Auf seine Bitte hin ist sein Grab auf dem Belfast Milltown Cemetery nicht mit dem Namen versehen.

Dillon Painting

The End Or Not Your Turn Yet (etwa 1950)

 

Gerard Dillon war eine Säule der irischen Moderne. Er war 20 Jahre lang Mitglied der Dublin Painters Group und leitendes Mitglied der Ausstellung für lebendige Kunst. Er unterrichtete außerdem am National College of Art and Design und in der Hugh Lane Municipal Gallery of Modern Art in Dublin. Seine Gemälde sind in zahlreichen öffentlichen Sammlungen vertreten, darunter das Irische Museum für Moderne Kunst, das Ulster Museum Belfast, die National Gallery of Ireland Dublin und The Arts Council of Ireland.

Anlässlich der 100. Wiederkehr seines Geburtstages wurde ihm im Ulster Museum in Belfast eine Retrospektive als einem der bedeutendsten irischen Künstler des 20. Jahrhunderts gewidmet, die unter dem Titel Gerard Dillon – Maler, Träumer, Clown gezeigt wurde.

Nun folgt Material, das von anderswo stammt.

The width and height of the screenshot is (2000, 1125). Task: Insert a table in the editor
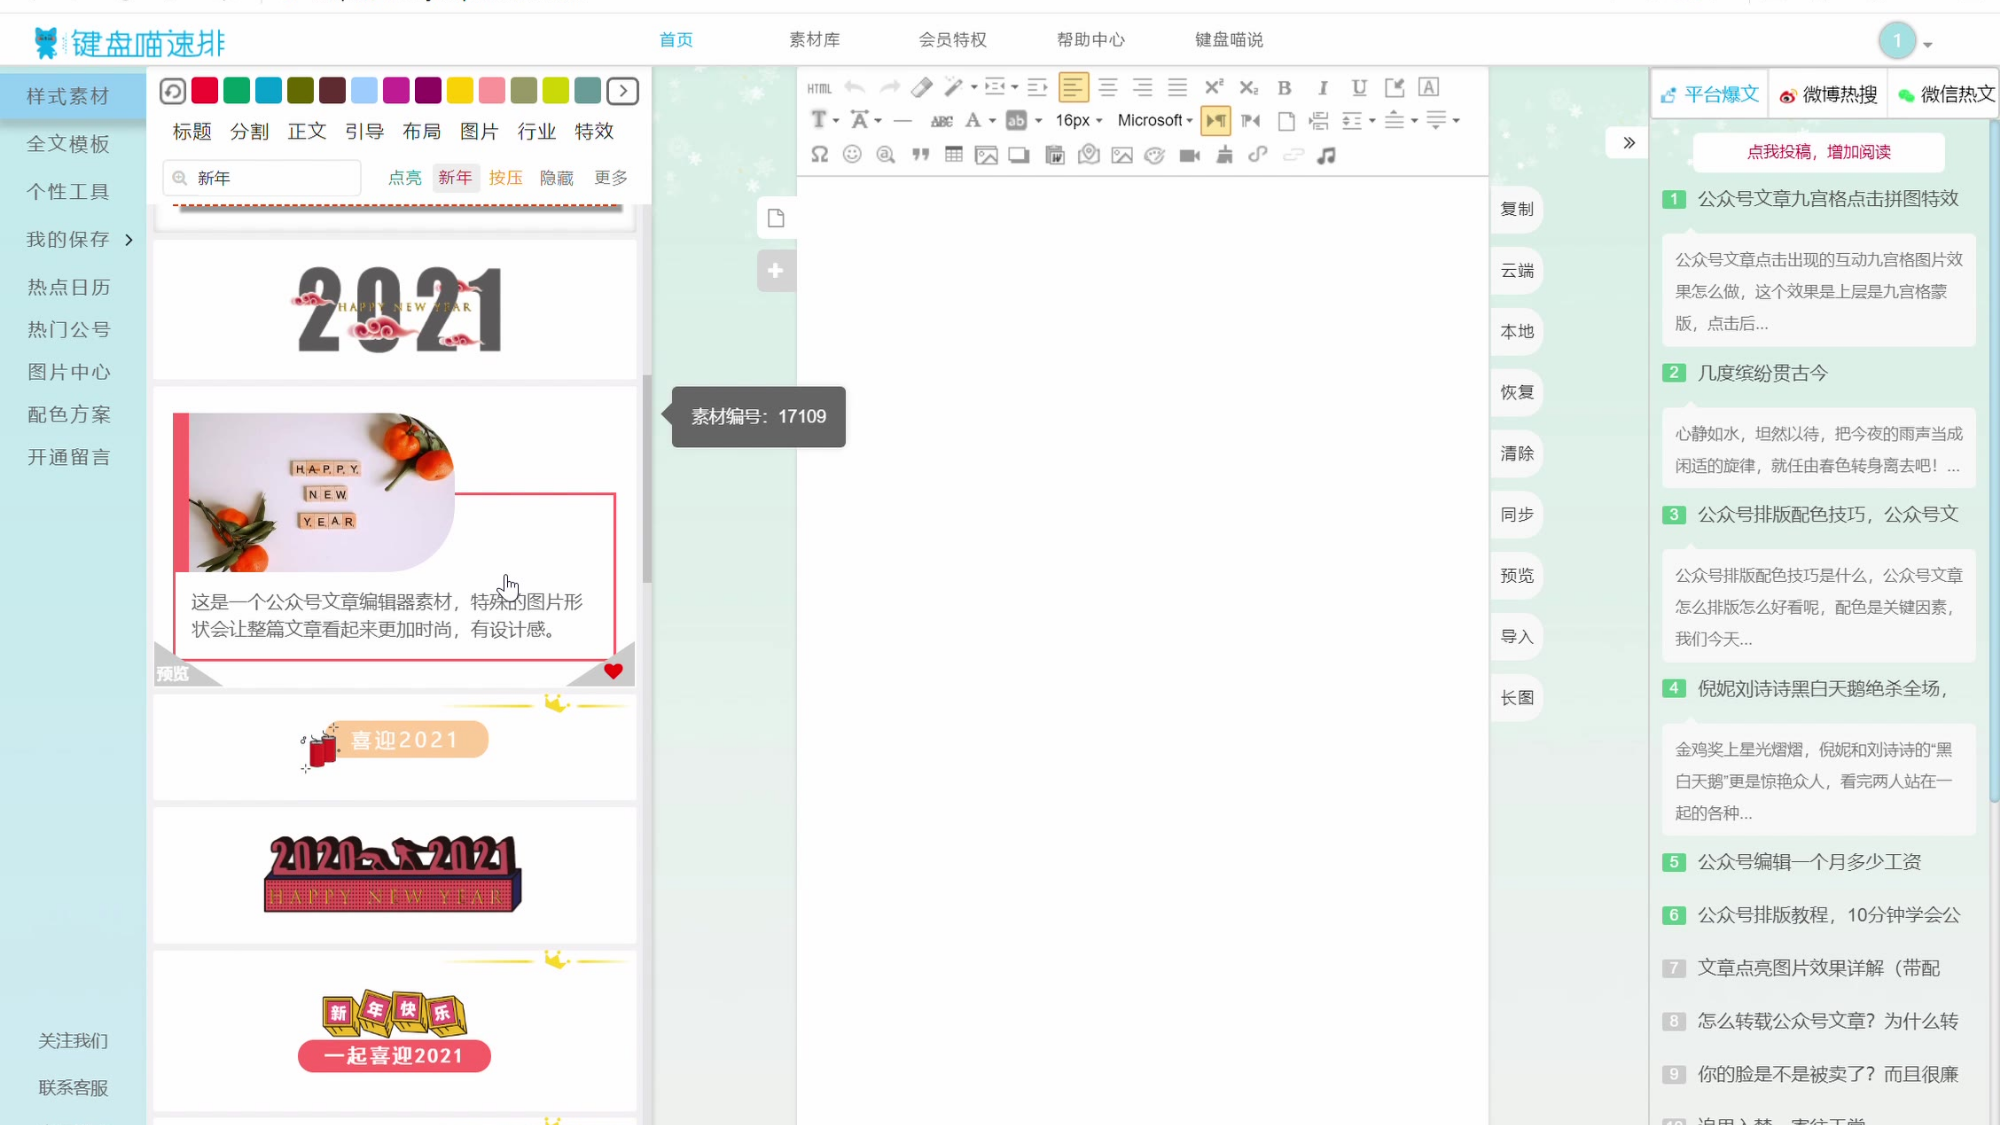(954, 155)
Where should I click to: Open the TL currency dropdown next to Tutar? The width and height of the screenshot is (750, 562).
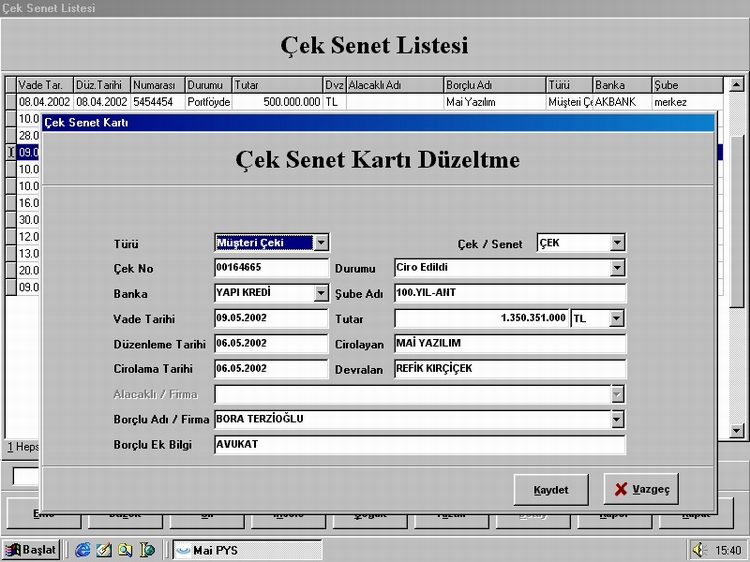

Die meisten seiner Gemälde befinden sich heute in Privatbesitz. Die größte zugängliche Sammlung befindet sich im Ballynahinch Castle Hotel in Connemara.

 

Gerard Dillon

Selbstporträt

 

Energie, Farbe, das Unerwartete, eine fast verkehrte Vision, seine Fähigkeit, das Kindliche mit dem Anspruchsvollen, dem Element der Geschichte und der Autobiografie in Einklang zu bringen – Dillon taucht oft in seiner eigenen Arbeit auf – sind einige der Gründe für seine Anziehungskraft. Wie viele Schriftsteller war der Maler vorrangig daran interessiert, das Gewöhnliche zu erforschen und das Heldenhafte darin zu sehen.

Auch heute, fast ein halbes Jahrhundert nach seinem Tod, ist es Zeit, ganz genau hinzuschauen und seine Bilder in sich aufzunehmen.

 

Sie sind ein Raum voller Selbstporträts,

Ein Gesicht, das uns überall folgt;

Ein Ohr am Boden, auf das man lauscht

Tote Brüder in Schichten; ein Auge

Das Schöne aufnehmen

Raubtiere –

Katzen auf der Fensterbank, Greifvögel

Und zwischen den winzigen Feldern,

Eine Libelle, Flügel voller Licht

Wo sich die Straße zum letzten Bauernhof verengt.

Aus Michael Longleys “In Erinnerung an Gerard Dillon”

 

Quellen: Irish Times vom 8.6.2002:  “To Inishlackan in the Footsteps of Gerard Dillon”; Wikipedia, Encyclopedia of visual artists in Ireland; Weitere Quellen: Dictionary of Twentieth Century Irish Artists (2002) by Theo Snoddy; MAGNI Drawings, Paintings and Sculptures: The Catalogue (2000) by E Black; Gerard Dillon: An Illustrated Biography (1993) by J Black.